We needed that daily dreariness; needed something to keep us numb; needed a way to become immune to our realities. Our corner became the solution. Standing there, in the center of a constantly moving crowd, we became nearly immobile—only doing the specific job required of us and nothing more. No thinking, just doing. An ideal escape. To us, their realities always seemed more depressing than the dullness we were subjected to. Unlike them, we had made the choice to get lost in a desolate world.

57th street and 6th avenue—that was our corner. A busy one, overcrowded with the swindling rich and the overtly poor. An even mix of the penniless, permanently trapped in the depths of their crazed minds, and the rich, who had greedily taken it all away from them. The rich, the poor, and then us— stuck somewhere in between. We were neither rich nor poor, neither alive nor dying. We simply were. We were surviving, and that seemed to be enough. Yet, to a certain extent, it didn’t matter who you were walking down those streets. Everyone ignored each other anyhow. We were all equally nobodies in a city full of supposed somebodies.

He was different. More gentle than I; more patient. He seemed to handle the escape better than me, executing his mechanical tasks with a certain grace that I, no matter how hard I tried, could never achieve. I both envied and adored him for this. I only wished to be as capable as him of filling the bleak escape with touches of kindness towards those who seemed to deserve it the least.


We each had our own respective posts. I was a hostess, showing the abundance of over-privileged Manhattanites to their tables. He stood just outside the restaurant—handing out senseless flyers to scornful passersby. Right this way, I’d say, with a fake smile plastered on my face as I guided my customers towards their over-priced, mediocre meals. Most of the time, I didn’t even receive so much as a smile for my assistance.

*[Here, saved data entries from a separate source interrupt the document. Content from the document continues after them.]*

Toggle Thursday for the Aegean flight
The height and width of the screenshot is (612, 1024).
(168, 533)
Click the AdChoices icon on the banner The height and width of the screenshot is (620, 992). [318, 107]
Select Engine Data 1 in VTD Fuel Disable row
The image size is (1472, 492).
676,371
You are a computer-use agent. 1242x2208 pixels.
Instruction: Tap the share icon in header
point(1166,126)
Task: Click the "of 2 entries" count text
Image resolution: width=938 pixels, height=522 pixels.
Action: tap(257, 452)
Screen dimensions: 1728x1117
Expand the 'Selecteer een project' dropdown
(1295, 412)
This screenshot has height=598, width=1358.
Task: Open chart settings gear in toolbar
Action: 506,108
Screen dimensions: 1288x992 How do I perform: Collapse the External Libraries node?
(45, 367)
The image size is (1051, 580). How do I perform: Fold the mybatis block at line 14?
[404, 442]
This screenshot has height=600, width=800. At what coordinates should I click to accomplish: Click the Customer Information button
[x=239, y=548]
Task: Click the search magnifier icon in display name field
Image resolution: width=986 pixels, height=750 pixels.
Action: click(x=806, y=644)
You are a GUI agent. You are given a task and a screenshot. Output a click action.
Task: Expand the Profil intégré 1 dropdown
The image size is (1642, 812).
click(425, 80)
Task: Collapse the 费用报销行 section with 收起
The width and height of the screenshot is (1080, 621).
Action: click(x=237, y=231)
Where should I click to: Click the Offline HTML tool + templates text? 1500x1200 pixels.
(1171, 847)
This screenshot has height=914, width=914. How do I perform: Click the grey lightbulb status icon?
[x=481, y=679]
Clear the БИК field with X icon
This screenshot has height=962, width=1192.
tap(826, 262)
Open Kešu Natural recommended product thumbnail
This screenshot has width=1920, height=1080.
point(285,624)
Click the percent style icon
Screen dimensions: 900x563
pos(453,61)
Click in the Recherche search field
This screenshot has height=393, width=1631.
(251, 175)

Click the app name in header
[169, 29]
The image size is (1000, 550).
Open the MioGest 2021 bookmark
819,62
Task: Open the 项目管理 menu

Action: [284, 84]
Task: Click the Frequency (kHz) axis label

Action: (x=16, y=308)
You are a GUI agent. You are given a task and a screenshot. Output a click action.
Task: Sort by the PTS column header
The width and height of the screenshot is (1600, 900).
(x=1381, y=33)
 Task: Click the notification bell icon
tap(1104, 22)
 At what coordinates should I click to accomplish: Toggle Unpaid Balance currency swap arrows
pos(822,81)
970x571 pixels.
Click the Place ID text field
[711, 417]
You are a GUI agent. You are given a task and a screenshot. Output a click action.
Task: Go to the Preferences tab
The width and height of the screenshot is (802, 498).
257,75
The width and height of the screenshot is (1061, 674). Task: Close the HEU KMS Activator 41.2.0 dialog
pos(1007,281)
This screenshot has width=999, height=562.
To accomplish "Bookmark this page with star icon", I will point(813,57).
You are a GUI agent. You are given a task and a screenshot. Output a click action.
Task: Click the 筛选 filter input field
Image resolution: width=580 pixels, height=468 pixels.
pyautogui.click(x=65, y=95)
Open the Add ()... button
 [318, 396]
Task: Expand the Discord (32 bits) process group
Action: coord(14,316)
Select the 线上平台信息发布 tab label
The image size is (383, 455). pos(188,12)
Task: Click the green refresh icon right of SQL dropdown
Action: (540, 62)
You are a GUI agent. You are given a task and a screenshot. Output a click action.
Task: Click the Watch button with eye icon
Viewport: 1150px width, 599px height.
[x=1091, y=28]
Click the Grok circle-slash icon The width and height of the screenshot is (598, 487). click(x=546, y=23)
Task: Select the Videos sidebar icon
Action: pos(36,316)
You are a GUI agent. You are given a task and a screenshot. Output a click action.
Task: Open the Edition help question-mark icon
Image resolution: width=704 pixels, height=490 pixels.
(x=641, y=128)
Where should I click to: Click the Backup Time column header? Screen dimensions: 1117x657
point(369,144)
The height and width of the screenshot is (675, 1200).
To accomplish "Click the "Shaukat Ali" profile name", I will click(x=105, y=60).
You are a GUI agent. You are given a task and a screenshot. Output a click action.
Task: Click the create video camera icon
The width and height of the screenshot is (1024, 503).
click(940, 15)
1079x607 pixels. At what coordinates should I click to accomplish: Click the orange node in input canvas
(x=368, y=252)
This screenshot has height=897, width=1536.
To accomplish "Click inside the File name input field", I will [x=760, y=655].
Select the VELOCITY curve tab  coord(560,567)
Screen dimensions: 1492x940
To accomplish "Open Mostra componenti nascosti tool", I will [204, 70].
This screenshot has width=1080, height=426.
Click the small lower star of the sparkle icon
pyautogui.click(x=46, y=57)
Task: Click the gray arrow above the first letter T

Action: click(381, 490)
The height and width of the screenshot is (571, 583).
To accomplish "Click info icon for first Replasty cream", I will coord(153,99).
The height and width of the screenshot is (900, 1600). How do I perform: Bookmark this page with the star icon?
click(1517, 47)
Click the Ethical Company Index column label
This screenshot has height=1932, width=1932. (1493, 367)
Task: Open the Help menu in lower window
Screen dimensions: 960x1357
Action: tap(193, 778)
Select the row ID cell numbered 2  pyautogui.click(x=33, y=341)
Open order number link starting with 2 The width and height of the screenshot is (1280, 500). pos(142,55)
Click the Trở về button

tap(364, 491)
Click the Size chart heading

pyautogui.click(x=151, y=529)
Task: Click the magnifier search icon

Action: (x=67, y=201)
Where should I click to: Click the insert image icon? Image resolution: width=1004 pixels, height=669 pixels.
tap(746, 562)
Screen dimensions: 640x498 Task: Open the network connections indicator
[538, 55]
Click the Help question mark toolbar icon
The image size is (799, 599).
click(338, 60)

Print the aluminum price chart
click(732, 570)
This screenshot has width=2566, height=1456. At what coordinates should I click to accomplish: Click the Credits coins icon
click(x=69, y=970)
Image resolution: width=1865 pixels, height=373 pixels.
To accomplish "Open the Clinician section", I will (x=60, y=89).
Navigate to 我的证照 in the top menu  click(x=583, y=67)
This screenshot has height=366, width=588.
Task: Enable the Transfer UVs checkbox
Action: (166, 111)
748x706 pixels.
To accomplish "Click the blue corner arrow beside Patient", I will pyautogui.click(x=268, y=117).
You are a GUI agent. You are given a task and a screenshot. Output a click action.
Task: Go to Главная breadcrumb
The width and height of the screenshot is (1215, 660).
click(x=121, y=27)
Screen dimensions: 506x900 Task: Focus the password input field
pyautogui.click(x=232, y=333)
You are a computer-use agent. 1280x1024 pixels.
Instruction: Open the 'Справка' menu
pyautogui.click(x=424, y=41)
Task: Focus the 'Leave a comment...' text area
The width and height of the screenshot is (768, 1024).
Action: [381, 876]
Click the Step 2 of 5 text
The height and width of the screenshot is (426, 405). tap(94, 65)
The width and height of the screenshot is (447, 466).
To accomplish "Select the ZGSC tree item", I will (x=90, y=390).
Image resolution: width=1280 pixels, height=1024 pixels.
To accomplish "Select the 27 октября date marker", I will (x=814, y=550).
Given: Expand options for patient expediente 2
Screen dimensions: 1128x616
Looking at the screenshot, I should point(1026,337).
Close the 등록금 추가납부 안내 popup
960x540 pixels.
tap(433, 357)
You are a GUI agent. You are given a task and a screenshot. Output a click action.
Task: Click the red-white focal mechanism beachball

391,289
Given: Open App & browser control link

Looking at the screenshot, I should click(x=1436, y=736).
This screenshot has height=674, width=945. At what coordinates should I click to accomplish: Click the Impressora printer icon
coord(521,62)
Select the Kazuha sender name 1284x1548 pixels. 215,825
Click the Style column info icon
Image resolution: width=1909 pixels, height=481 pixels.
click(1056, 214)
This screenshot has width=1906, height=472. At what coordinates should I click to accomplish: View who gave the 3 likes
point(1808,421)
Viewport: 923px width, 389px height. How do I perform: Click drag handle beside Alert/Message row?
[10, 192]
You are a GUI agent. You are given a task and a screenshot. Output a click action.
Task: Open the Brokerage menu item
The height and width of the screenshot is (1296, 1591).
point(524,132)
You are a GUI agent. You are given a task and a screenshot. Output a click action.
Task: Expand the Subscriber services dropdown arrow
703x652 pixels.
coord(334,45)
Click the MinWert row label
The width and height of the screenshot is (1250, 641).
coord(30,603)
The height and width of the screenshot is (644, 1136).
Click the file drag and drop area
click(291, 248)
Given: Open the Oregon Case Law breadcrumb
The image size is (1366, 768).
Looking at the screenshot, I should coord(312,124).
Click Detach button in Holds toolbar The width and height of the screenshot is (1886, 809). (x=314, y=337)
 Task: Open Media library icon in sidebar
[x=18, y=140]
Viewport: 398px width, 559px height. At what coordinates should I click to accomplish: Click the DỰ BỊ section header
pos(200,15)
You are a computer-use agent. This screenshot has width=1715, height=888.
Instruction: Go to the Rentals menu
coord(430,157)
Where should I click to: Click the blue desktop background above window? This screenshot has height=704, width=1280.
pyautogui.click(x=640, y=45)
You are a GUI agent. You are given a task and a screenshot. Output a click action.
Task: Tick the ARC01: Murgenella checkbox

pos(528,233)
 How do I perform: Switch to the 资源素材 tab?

I’m not sure he ever saw me standing across him on that corner. But I saw him. As I took to my post each morning, already annoyed at a customer or manager, I became mesmerized by his expression. It calmed me. We had the same customers, and yet, despite their rudeness and consistent dismissal of the flyers he handed them, he exuded a tenderness towards each of them. I couldn’t feign friendliness for more than five minutes before someone managed to piss me off.

I loathed the people that walked past him and into my restaurant. The hate was palpable— visible past my fake smile and high pitched greeting telling them to enjoy their dinners. What I really wanted was to scream straight into their botoxed faces. To explain to them the intricacies of class division and how insignificant one's bank account was when it came down to judging a person for who they were. But I restrained myself and put my mask on instead. Welcome! Let me show you to your table.

As he handed out his flyers, accompanied by a simultaneous smile, they walked right past him and towards me. They didn’t need his flyers for discounted fur. Each morning, afternoon, and night I would watch them walk past him and towards me with their gold watches, European suits and pretentious faces. They saw him as a nuisance, yet another person they had to actively ignore. And yet he didn’t seem at all affected by their demeanor, for he was never really there to begin with. In his mind, he was in a happier place, a place that was solely his own. A place their money could not afford.